=== Passage to read ===

"You start out wanting to save the world, and by the end, all you want is to turn it in." That’s how Dr. Christian Hitz describes his own final thesis – a turning point many students can probably relate to. Today, Hitz heads the Information Systems – Data Science unit at the Institute of Business Information Technology at the School of Management and Law at ZHAW.
Every day, he encounters a new academic reality: the expectations for final theses have increased, while digitalization and AI create both new opportunities – and misunderstandings.
“Many companies think data science is just a more advanced form of data analysis. But data science is applied science, involving multiple disciplines of processing, refining, and communicating data.”
How can universities, companies, and students work together to create strong thesis projects with substance, relevance, and insights for everyone involved? Storytelling is one of the core disciplines of data science: explaining the unfamiliar through what is already known. Hitz demonstrates this in real time, using three metaphors to give a clear and tangible answer to this question.

=== Record list ===

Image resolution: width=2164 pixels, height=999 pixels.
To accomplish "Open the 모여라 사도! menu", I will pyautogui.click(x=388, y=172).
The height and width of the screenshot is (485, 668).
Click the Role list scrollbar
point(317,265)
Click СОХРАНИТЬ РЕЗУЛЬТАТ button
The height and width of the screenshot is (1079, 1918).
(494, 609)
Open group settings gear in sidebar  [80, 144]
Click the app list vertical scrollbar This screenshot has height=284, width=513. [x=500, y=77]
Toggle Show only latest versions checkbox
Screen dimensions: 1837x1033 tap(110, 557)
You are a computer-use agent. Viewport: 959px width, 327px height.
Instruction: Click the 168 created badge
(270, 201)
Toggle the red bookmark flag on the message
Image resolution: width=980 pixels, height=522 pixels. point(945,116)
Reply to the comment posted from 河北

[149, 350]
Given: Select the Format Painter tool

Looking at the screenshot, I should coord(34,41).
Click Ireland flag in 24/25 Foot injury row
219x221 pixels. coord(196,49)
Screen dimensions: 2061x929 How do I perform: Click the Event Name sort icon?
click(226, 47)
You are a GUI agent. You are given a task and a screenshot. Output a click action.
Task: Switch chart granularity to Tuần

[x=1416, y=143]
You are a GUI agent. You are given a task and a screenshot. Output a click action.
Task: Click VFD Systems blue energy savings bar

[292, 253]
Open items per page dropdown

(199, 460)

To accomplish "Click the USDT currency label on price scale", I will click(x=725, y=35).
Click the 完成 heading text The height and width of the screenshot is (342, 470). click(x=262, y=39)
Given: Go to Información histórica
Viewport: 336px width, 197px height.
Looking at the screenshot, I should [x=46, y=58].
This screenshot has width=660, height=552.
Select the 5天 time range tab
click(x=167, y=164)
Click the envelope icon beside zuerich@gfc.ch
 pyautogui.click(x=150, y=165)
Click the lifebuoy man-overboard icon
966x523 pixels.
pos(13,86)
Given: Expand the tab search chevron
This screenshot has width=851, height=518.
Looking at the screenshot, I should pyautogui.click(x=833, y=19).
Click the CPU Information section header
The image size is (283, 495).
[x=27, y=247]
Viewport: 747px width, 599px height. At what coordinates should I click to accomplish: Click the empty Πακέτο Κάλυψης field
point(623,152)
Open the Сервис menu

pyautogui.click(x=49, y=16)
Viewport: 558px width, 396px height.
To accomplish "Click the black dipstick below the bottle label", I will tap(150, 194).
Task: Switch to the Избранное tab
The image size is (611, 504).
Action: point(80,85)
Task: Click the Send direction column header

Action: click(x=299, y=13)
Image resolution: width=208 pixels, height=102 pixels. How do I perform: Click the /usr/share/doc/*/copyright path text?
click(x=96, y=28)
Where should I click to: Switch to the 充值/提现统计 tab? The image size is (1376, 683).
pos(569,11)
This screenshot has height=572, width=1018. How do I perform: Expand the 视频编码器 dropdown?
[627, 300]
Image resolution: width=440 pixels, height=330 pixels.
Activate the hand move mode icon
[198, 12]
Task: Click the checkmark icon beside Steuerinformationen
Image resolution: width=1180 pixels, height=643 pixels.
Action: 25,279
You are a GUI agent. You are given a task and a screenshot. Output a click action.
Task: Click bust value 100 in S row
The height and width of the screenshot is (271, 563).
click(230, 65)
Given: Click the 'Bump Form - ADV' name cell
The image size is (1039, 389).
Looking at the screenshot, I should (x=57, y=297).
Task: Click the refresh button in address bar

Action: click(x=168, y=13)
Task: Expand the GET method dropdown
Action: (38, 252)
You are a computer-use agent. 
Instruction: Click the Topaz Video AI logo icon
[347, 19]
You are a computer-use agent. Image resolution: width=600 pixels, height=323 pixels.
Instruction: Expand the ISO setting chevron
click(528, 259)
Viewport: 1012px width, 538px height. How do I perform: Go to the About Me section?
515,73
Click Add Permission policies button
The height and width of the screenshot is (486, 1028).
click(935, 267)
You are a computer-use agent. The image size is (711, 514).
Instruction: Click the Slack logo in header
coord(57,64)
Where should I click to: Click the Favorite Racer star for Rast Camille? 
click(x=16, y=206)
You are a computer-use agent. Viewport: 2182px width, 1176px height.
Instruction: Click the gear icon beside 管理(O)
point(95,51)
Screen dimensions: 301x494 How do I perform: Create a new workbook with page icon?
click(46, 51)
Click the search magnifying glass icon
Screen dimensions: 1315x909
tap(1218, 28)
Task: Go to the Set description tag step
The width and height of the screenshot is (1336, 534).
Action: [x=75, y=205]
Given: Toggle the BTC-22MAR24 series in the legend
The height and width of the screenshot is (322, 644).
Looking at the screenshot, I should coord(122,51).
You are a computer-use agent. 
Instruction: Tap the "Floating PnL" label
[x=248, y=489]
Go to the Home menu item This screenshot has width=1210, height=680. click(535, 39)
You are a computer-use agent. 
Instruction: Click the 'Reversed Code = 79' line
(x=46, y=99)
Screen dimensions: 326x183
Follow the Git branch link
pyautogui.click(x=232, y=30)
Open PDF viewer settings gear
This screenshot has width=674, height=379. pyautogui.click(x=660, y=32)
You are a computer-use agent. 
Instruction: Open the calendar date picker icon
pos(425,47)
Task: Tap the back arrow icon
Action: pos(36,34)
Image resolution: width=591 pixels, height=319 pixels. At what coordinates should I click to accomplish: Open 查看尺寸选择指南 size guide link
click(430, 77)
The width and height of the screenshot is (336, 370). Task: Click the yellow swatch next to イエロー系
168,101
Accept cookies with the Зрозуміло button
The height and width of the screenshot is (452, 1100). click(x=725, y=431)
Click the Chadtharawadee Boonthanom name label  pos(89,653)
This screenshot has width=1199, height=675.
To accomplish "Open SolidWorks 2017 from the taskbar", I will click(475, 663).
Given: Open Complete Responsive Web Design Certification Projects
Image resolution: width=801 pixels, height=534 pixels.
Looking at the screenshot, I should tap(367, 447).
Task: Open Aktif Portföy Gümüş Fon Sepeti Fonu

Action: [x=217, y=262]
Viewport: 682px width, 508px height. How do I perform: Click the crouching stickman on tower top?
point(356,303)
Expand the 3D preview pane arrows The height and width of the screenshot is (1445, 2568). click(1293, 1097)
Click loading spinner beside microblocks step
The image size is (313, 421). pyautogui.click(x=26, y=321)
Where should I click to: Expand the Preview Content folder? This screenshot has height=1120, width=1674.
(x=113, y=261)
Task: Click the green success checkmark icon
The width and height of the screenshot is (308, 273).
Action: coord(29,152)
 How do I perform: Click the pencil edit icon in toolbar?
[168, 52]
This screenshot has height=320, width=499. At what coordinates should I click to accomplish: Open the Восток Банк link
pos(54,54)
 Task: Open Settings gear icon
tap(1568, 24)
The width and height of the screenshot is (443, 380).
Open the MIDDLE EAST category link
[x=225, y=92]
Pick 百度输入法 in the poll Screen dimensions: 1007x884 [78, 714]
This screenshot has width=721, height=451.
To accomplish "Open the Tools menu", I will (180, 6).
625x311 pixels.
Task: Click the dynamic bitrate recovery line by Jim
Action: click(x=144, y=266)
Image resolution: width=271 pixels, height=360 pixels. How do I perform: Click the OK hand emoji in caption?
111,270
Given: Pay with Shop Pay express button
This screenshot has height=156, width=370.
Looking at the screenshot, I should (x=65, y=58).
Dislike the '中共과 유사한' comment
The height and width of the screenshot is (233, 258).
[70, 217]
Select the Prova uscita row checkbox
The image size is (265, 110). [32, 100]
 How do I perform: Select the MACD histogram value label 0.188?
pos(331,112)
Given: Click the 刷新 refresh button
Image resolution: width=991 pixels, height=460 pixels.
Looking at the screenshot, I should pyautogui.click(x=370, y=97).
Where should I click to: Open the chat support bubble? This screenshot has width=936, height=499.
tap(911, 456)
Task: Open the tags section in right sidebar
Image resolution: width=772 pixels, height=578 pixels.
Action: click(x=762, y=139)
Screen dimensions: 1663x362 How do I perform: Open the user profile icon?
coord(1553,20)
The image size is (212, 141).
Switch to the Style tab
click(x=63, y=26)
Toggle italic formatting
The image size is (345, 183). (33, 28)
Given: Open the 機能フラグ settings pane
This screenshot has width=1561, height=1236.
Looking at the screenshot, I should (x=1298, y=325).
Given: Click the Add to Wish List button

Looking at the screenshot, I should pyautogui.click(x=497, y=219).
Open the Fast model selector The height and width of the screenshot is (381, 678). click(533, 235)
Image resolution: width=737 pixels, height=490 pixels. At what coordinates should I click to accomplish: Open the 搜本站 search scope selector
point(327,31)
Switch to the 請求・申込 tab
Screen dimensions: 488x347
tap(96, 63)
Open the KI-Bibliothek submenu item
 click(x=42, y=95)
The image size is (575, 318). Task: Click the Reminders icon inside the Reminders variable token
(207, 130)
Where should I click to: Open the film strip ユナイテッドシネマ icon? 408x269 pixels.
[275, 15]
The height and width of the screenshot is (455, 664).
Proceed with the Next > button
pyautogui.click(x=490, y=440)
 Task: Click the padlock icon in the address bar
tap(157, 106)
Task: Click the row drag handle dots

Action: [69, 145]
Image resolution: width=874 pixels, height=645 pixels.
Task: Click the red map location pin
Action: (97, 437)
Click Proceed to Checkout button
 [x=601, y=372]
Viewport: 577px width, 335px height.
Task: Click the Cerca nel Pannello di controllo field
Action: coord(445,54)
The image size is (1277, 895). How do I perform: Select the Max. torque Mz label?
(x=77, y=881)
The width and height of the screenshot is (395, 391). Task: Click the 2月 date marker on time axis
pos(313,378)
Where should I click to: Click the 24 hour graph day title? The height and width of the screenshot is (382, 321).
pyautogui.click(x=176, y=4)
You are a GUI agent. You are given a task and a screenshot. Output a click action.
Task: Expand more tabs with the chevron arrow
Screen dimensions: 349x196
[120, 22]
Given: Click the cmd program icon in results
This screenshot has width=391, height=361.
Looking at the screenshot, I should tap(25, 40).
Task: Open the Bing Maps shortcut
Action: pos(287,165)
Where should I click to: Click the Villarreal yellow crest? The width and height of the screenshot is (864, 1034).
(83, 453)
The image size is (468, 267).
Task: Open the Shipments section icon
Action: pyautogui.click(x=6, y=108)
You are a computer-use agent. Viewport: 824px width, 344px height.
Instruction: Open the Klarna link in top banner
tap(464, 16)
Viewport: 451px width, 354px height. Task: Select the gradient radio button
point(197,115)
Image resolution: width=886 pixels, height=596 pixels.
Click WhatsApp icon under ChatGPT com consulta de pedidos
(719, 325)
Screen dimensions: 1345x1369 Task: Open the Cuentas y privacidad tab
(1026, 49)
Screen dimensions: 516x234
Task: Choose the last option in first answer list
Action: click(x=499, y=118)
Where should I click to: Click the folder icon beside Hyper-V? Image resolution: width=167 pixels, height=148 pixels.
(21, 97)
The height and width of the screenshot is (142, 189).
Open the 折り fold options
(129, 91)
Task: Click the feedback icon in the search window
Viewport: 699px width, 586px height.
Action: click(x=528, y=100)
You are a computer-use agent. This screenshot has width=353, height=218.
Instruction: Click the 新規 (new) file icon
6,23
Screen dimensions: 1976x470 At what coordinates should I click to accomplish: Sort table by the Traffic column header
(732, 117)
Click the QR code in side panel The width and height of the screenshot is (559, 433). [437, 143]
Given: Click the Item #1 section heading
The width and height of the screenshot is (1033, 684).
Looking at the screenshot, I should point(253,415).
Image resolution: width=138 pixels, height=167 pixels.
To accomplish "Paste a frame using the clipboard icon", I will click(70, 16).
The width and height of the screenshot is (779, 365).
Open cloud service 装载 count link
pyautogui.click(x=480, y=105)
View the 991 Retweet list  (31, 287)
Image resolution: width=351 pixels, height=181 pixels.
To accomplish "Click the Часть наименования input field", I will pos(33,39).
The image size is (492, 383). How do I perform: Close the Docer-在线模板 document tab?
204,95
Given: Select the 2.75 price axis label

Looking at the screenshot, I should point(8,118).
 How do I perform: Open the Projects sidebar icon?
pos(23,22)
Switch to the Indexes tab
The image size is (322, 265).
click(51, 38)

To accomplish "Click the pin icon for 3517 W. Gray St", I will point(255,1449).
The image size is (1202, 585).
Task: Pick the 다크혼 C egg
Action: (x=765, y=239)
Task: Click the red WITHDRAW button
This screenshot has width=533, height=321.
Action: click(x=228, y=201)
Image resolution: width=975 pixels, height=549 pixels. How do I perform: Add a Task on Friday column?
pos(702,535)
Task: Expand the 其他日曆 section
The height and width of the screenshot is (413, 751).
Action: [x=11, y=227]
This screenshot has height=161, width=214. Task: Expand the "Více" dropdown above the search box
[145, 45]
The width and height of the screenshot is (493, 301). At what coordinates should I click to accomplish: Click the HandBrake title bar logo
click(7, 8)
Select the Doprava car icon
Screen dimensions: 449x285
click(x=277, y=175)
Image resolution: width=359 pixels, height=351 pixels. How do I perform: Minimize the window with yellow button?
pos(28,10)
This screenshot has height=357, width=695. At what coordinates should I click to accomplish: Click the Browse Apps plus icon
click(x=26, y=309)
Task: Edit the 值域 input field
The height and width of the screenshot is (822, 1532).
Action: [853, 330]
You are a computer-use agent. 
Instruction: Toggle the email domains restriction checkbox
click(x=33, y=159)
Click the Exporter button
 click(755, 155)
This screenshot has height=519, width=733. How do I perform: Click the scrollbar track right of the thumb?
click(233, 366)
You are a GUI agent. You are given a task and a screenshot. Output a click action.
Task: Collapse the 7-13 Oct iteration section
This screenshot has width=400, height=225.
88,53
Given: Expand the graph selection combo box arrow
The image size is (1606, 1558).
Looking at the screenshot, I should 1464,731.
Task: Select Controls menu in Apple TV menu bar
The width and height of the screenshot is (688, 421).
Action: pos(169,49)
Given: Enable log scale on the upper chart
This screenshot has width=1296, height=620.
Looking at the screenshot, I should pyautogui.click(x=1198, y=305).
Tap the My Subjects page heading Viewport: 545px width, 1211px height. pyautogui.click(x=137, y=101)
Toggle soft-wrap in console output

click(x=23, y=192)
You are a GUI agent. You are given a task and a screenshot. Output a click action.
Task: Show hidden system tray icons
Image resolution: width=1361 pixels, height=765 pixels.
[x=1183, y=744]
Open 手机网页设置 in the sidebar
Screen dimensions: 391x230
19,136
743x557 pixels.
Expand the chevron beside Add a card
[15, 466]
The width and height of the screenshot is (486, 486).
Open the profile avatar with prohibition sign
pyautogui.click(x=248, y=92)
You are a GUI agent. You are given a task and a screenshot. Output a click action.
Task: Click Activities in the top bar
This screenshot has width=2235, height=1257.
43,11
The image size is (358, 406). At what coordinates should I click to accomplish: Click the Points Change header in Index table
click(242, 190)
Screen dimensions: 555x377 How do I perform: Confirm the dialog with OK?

===

# Required tasks
1 > Return the passage about final theses in data science word for word.
2 > In the records, rewrite the lines from the first one up to and including the line with "Click the app", changing "scrollbar" to "scroll bar" and keeping everything else the same.

# The solutions
1 >
"You start out wanting to save the world, and by the end, all you want is to turn it in." That’s how Dr. Christian Hitz describes his own final thesis – a turning point many students can probably relate to. Today, Hitz heads the Information Systems – Data Science unit at the Institute of Business Information Technology at the School of Management and Law at ZHAW.
Every day, he encounters a new academic reality: the expectations for final theses have increased, while digitalization and AI create both new opportunities – and misunderstandings.
“Many companies think data science is just a more advanced form of data analysis. But data science is applied science, involving multiple disciplines of processing, refining, and communicating data.”
How can universities, companies, and students work together to create strong thesis projects with substance, relevance, and insights for everyone involved? Storytelling is one of the core disciplines of data science: explaining the unfamiliar through what is already known. Hitz demonstrates this in real time, using three metaphors to give a clear and tangible answer to this question.

2 >
Image resolution: width=2164 pixels, height=999 pixels.
To accomplish "Open the 모여라 사도! menu", I will pyautogui.click(x=388, y=172).
The height and width of the screenshot is (485, 668).
Click the Role list scroll bar
point(317,265)
Click СОХРАНИТЬ РЕЗУЛЬТАТ button
The height and width of the screenshot is (1079, 1918).
(494, 609)
Open group settings gear in sidebar  [80, 144]
Click the app list vertical scroll bar This screenshot has height=284, width=513. [x=500, y=77]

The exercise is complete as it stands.